Mistero sul nome del successore

Per il momento l’azienda è lui: «Credo alle persone intorno a me – afferma durante l’intervista - ma sono l’unico a prendere le decisioni finali». E in una casa di moda in cui l’identificazione tra azienda/brand/fondatore è così totale l’argomento successione non può che essere delicato. Re Giorgio lo sa ed è per questo che intende gestire il passaggio di consegne nel migliore dei modi. Ci si prepara da anni ma non accetta di parlarne. In preparazione del passaggio di consegne, Armani ha creato una fondazione guidata da un consiglio di amministrazione composto dallo stesso Armani, da Pantaleo Dell’Orco, manager da sempre vicino allo stilista, e da Irving Bellotti, banker di Rothschild. E ha affidato alla fondazione il compito di mantenere il gruppo che lui ha fondato nel 1975 insieme a Sergio Galeotti, il socio scomparso nel 1985.

La storia

Il gruppo Armani è nato 42 anni fa e oggi ha quasi 3mila negozi e 9mila dipendenti. Il magazine americano Forbes ha valutato il patrimonio personale di Armani in 8,3 miliardi di dollari (7,3 miliardi di euro ai cambi attuali) e “How to spend it” ha ripercorso le tappe della carriera dello stilista ricordando il lancio di Emporio Armani  - la linea giovani - nel 1981, dei profumi nel 1984, dell’alta moda nel 2005 , degli alberghi nel 2011. Ma anche l’arredamento di Armani Casa. Al magazine lo stilista preannuncia una crescita dei club Armani/Privé.
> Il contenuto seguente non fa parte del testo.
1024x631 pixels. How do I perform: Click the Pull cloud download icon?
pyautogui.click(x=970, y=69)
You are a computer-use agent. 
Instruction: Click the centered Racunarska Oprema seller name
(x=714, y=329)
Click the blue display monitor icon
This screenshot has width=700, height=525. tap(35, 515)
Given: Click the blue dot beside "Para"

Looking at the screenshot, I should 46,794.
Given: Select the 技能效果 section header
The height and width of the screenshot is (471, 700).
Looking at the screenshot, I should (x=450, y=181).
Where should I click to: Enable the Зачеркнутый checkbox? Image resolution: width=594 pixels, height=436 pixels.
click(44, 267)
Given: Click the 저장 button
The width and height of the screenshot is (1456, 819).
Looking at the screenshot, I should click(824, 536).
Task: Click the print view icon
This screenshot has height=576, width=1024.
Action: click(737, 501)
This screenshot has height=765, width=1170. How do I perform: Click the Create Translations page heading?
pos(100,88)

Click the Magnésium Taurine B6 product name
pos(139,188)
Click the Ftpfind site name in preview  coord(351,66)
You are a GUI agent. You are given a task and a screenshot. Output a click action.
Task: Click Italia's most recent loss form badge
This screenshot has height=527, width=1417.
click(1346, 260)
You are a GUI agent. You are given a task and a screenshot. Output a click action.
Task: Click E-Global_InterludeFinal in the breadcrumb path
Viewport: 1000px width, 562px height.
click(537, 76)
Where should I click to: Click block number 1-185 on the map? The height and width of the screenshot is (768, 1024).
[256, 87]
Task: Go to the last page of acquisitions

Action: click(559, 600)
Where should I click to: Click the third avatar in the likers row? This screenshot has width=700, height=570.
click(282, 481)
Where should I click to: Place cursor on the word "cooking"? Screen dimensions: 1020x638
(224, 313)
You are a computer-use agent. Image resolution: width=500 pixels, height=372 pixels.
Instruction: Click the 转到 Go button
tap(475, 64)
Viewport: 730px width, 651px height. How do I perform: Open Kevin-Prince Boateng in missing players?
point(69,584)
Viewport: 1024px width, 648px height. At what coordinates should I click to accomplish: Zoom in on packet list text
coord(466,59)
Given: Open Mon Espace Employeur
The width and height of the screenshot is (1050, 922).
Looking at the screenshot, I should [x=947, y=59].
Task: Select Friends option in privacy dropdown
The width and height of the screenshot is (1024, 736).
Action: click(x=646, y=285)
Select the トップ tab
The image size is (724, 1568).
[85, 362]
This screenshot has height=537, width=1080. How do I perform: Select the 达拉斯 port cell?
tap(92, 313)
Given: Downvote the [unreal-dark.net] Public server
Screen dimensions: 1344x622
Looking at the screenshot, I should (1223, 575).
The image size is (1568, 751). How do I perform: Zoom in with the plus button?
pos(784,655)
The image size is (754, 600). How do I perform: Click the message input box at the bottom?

Tante case ma nessuna vissuta abbastanza

Il Financial Times ricorda pure le molte proprietà dello stilista, la casa e gli uffici di via Borgonuovo a Milano, il teatro disegnato da Tadao Ando nell’ex fabbrica Nestlé a Milano, le case di Pantelleria, Antigua, Broni o St Moritz. Tutte troppo poco godute. Perché se Re Giorgio ha un rimpianto è quello di avere sacrificato gli affetti al lavoro. Ora è tempo di invertire la rotta.